* **Text**:

☆ ☆ ☆

Nazism did have a quasi-religious basis, although this was not coherently explained. The swastika became a religious symbol of German tribal unity. The Nazi use of the old “Gott Mit Uns” (God With Us) slogan (if just on military belt buckles) served to assert absolute moral legitimacy and a mandate from heaven for their program.

The idea of the German conquest of the world was invested by Hitler with a spiritual purpose through the concept of the Aryan master race. The moral fervour of Nazism viewed Hitler as a messiah figure, with the racial caste analysis from Mein Kampf as a core teaching.

Belief in divine will is essential to sustain caste beliefs, presenting a supernatural explanation of social hierarchy with a moral justification that drives political mobilisation.
LanDroid wrote: [*] As we're painfully aware, faith - in contrast to science - can be impervious to evidence. Discuss this feature of dogma, where, unlike hypotheses and theories, religious statements can be permanent.
The perviosity of faith to evidence is a complex and slow process. While faith is highly conservative, with ingrained suspicion about external ideas, it also has a tectonic quality, like continental drift, enabling sudden and total transformation over long enough periods of time.

☆ ☆ ☆

* **Data shown**:
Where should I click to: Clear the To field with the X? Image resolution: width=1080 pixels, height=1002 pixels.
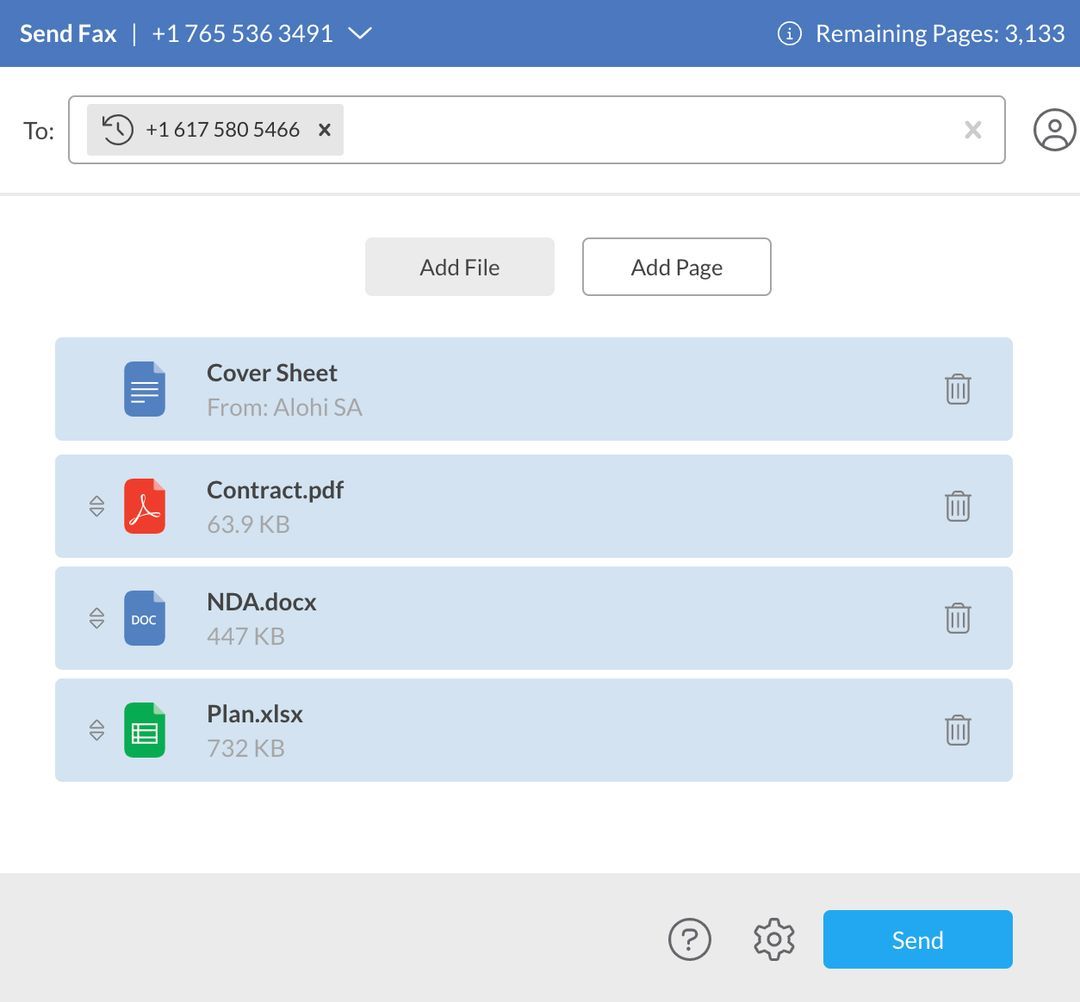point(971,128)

☆ ☆ ☆

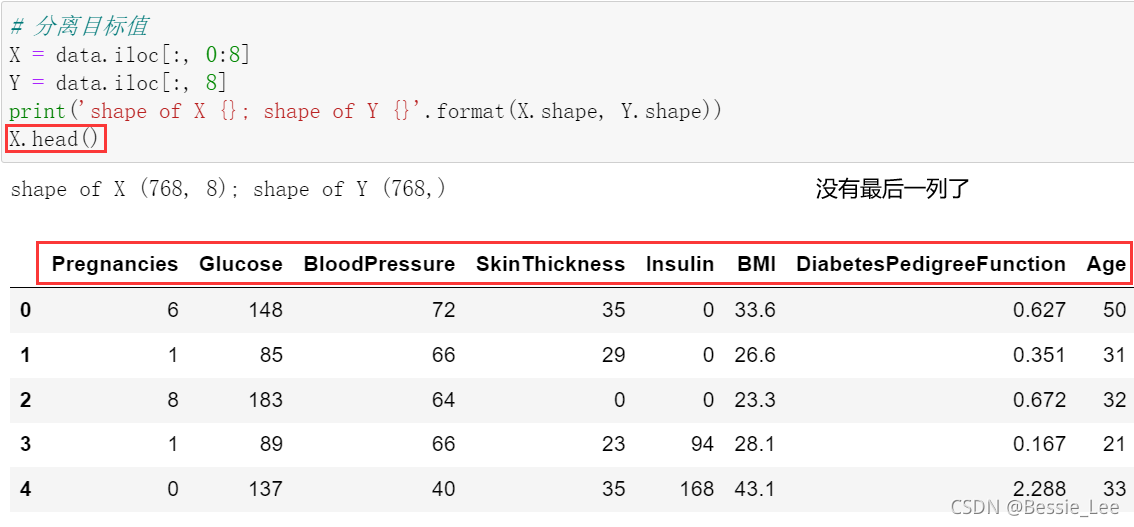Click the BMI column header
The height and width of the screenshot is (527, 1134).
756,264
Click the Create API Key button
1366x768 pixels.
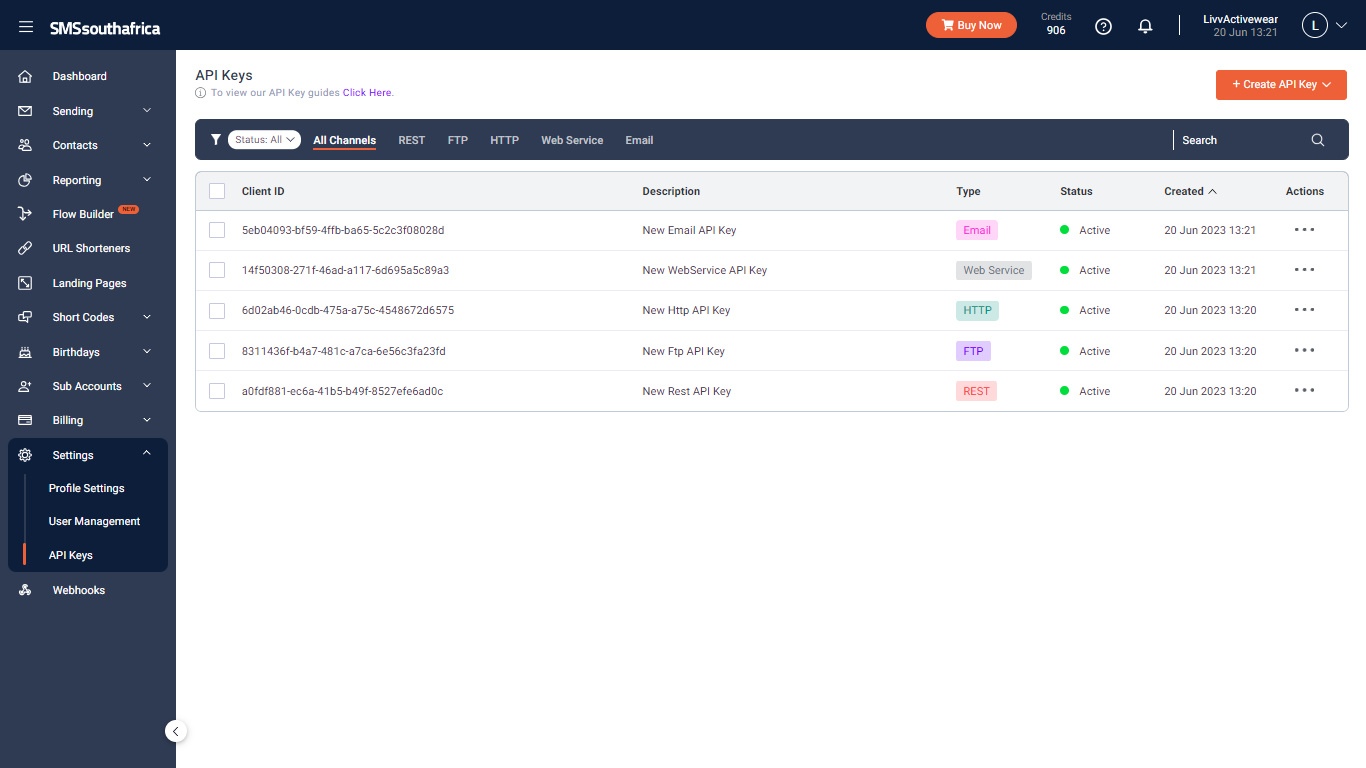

☆ ☆ ☆

* **Tasks for this exercise**:
#1 According to the text on Nazism, what did the swastika become?
#2 Scale the stretch of rows from the line that contains "Where should I" through the line that contains "point(971,128)". Write those lines out again with their requests, multiplying each coordinate in the answers by 1.35 and rounding to whole numbers (halves up), and leave out the pictures.

* **Results for each task**:
#1 A religious symbol of German tribal unity.

#2
Where should I click to: Clear the To field with the X? Image resolution: width=1080 pixels, height=1002 pixels.
point(1311,173)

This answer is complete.